EXTRACT:
>>>>>

Yeah, just because you need to know what you're doing doesn't make them bad.....

I would like to see compulsory exams or classes being brought in...
I'd go as far as teaching it in schools, we do sex, relationships, healthy eating, pier pressure, alcohol, drugs etc.

Why not a bit of dog psychology, be it would stop a few idiots being bitten....


My mum would be a good candidate, still thinks all dogs are like ours :lol2:


----------



## sammy1969 (Jul 21, 2007)

bobby said:


> Yeah, just because you need to know what you're doing doesn't make them bad.....
> 
> I would like to see compulsory exams or classes being brought in...
> I'd go as far as teaching it in schools, we do sex, relationships, healthy eating, pier pressure, alcohol, drugs etc.
> ...

<<<<<

DATASET CONTENT:
>>>>>

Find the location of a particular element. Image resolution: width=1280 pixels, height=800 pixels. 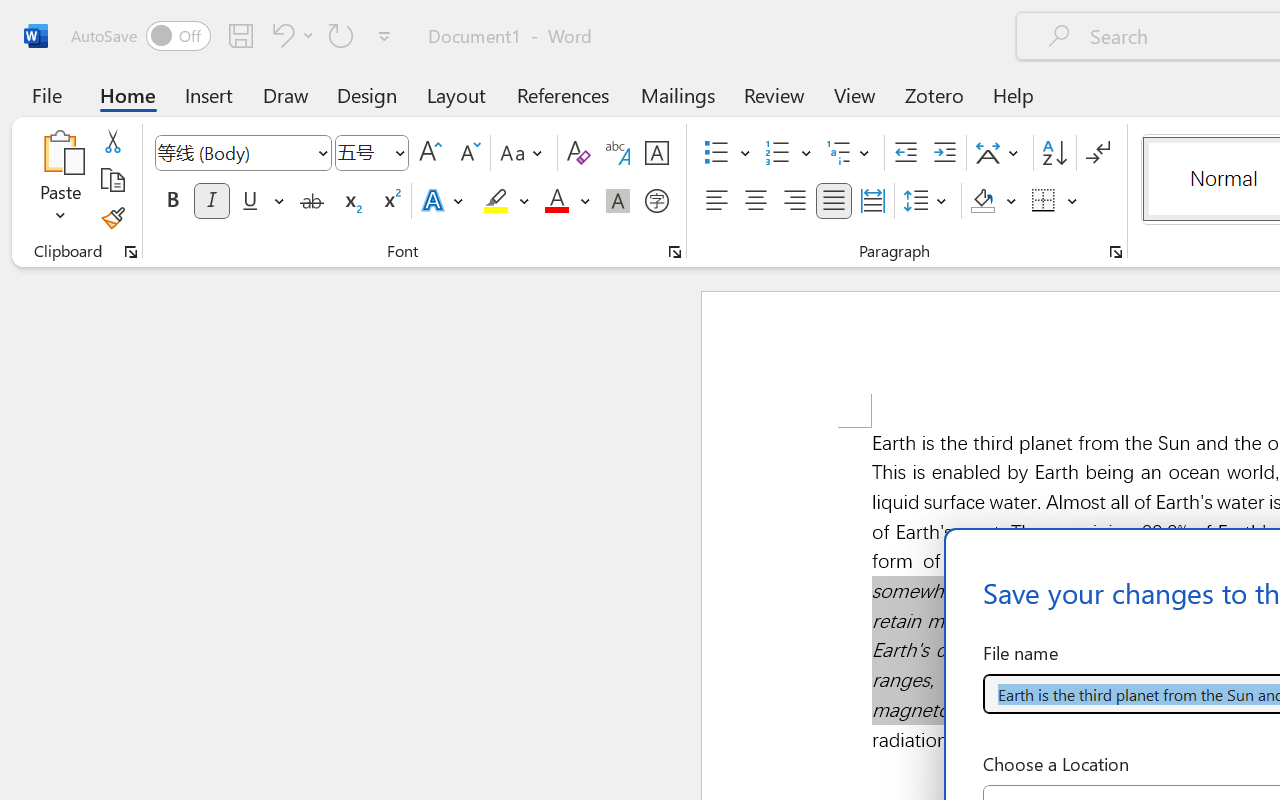

Asian Layout is located at coordinates (1000, 153).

<<<<<

TASK PROMPT:
Can you continue the forum thread about teaching dog psychology in schools, picking up right after its last line?

REPLY:
If only they would but thing is despite teaching children the right and wrong way to do things they will still listen to their peers and do what they think they will so it wont solve the problem completely. I have come across so many supposedly viscious nasty dogs that I have been warned not to go near etc as they will bite including my sisters husky and yet I have yet to be bitten by one of these dogs.
One of my own dogs is a rescue taken from someone who I watched kick across a 15 foot kitchen floor with a steel toe capped boot at 16 weeks old rupturing one of the discs in his spine. Suffice to say he didnt stay there but came straight home with me and the person was prosecuted for it, this is a dog that could of been very viscious and for good reason after beign treated so badly and yet with tlc and understanding he is safe with anyone including 8 week old babies who have grabbed his ears etc and never even shown his teeth. Yes certain breeds need to be treated firmly and trained properly but as we have all said with th right type of understanding all dogs can be sweet kind and gentle


----------



## bobby (Sep 26, 2006)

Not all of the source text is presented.